Experimental and numerical thermomechanical characterization of refractory masonaries

The manufacturing process of several materials adopted in industry, in civil construction and in our daily life has processes performed at high temperatures, such as melting and heat treatments. Thus, these production processes require products that resist to high temperatures, maintaining their physical and chemical properties in service. Refractory ceramics, due to their properties, have been used for this purpose, having crucial importance in high temperature processes. Refractory linings (composed of refractory ceramics) are used in industrial vessels to produce steel, iron, cement, non-ferrous metals, glass, metallic alloys, in melting process, in petrochemical industry, in incinerators, in mineral processing, in power plants and many other applications. The service temperature of these vessels is around 1650ºC for the steel ladles and 1450 ºC for the cement kilns, however, some processes may reach 2000ºC.

In spite of the economic importance of the refractory ceramics, there are few researches on the thermomechanical behaviour of such structures at large scales. Due to the elevated prices of the products and the high costs of large scale tests, the biggest part of the experimental campaigns are focused on small specimens. Nevertheless, the experimental campaigns in large scale specimens are required to calibrate and validate the numerical models developed to simulate the industrial linings.

The focus of this study is to fully characterize the thermomechanical behaviour of dry stacked refractory masonry under diversified situations. Therefore, a large experimental campaign was performed covering the behaviour of the brick, the behaviour of the joints and the behaviour of the masonry panels.

The refractory bricks are injected into the moulds, pressed and then fired during their production processes. Consequently, the ceramics present an anisotropic behaviour. Therefore, the material was characterized using specimens extracted from different types of bricks and from different directions in the same bricks. It was observed that the bricks present a higher compressive strength in the direction of the pressing. The compressive strength of the material was characterized both at room and elevated temperature (600 ºC, 800ºC and 1000 ºC).

The dry joints formed between the stacked bricks play an important role on the thermomechanical behaviour of the masonry panel. The presence of joints reduces the stiffness of the masonry, therefore, the compressive stresses developed in the linings during the heating of the vessels are reduced. The bricks’ shape imperfections were found to have the largest influence on the dry joints behaviour, therefore, a statistical analysis of the distribution of the bricks’ shape imperfections was carried out. Several studies were carried out on the normal behaviour of the joints: classical joint closure test; bed joint closing action in a masonry wallet measured with a DIC; effects of brick’s height imperfections on its loadbearing capacity; effects of brick’s height imperfections on the wall’s behaviour at ambient and high temperatures and a comparison between the bed and head joints behaviour.

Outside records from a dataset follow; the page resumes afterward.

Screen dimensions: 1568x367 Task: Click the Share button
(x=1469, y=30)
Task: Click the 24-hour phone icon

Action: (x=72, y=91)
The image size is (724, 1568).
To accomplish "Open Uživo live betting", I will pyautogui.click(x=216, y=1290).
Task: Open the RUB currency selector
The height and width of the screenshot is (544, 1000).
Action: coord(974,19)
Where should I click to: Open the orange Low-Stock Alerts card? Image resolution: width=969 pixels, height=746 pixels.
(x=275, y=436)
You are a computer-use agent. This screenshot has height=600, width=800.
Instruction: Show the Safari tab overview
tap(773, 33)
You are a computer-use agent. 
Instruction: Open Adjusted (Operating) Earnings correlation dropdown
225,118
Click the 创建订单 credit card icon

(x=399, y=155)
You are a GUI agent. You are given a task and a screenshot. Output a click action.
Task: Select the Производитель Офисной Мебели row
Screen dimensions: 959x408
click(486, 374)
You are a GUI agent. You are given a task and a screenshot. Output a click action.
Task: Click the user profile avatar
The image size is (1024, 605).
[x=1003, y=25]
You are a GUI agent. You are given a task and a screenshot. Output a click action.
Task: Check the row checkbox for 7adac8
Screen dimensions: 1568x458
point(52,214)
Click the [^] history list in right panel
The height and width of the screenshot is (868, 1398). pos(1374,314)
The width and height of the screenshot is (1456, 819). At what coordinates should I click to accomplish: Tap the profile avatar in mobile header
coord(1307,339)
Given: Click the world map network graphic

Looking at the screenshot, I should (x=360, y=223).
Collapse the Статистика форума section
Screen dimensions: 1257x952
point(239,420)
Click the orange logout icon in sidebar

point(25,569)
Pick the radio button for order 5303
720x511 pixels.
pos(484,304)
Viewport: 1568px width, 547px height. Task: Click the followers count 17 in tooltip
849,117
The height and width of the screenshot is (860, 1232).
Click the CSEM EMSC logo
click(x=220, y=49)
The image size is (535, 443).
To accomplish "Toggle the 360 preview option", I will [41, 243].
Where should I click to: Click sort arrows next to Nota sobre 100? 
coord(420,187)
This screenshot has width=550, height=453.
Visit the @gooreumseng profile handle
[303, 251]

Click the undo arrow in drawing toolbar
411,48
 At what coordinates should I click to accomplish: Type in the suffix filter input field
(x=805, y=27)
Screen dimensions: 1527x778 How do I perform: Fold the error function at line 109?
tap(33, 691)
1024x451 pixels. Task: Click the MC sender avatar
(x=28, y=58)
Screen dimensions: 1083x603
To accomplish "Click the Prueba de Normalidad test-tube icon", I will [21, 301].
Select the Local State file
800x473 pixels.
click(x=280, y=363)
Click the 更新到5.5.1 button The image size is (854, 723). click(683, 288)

To characterize the joint’s tangential behaviour at high temperatures a novel device was developed and successfully used.

Aiming to assess the behaviour of the masonry panels a large experimental campaign was developed. The main purpose was to fully characterize the masonry walls at different temperatures and different loading conditions. Several aspects that may influence the behaviour of these walls have been tested, namely the loadbearing capacity, the behaviour under cyclic loading and the restrained thermal elongation. Masonry panels were tested under uniaxial and biaxial loading conditions at ambient and elevated temperatures. The experimental results allowed to identify the effects of the stress concentrations caused by brick’s height imperfections in the mechanical behaviour of the bricks and in the loadbearing capacity of the specimens, the evolution of the wall’s stiffness with the load application, the developed crack patterns and the mechanical behaviour of the specimens at ambient and high temperatures. The effects of the viscoplastic strains developed due to creep and relaxation were also investigated.

Finally, numerical models were also developed to simulate the behaviour of the walls under different testing conditions and a good agreement with the experimental results was obtained. The concrete damaged plasticity model, using a micro-modelling approach, proved to be suitable for representing the behaviour of these walls at ambient and intermediate temperatures. For temperatures above 1000 ºC, creep effects starts to raise and the Norton-Bailey creep law was successfully used to represented the material behaviour.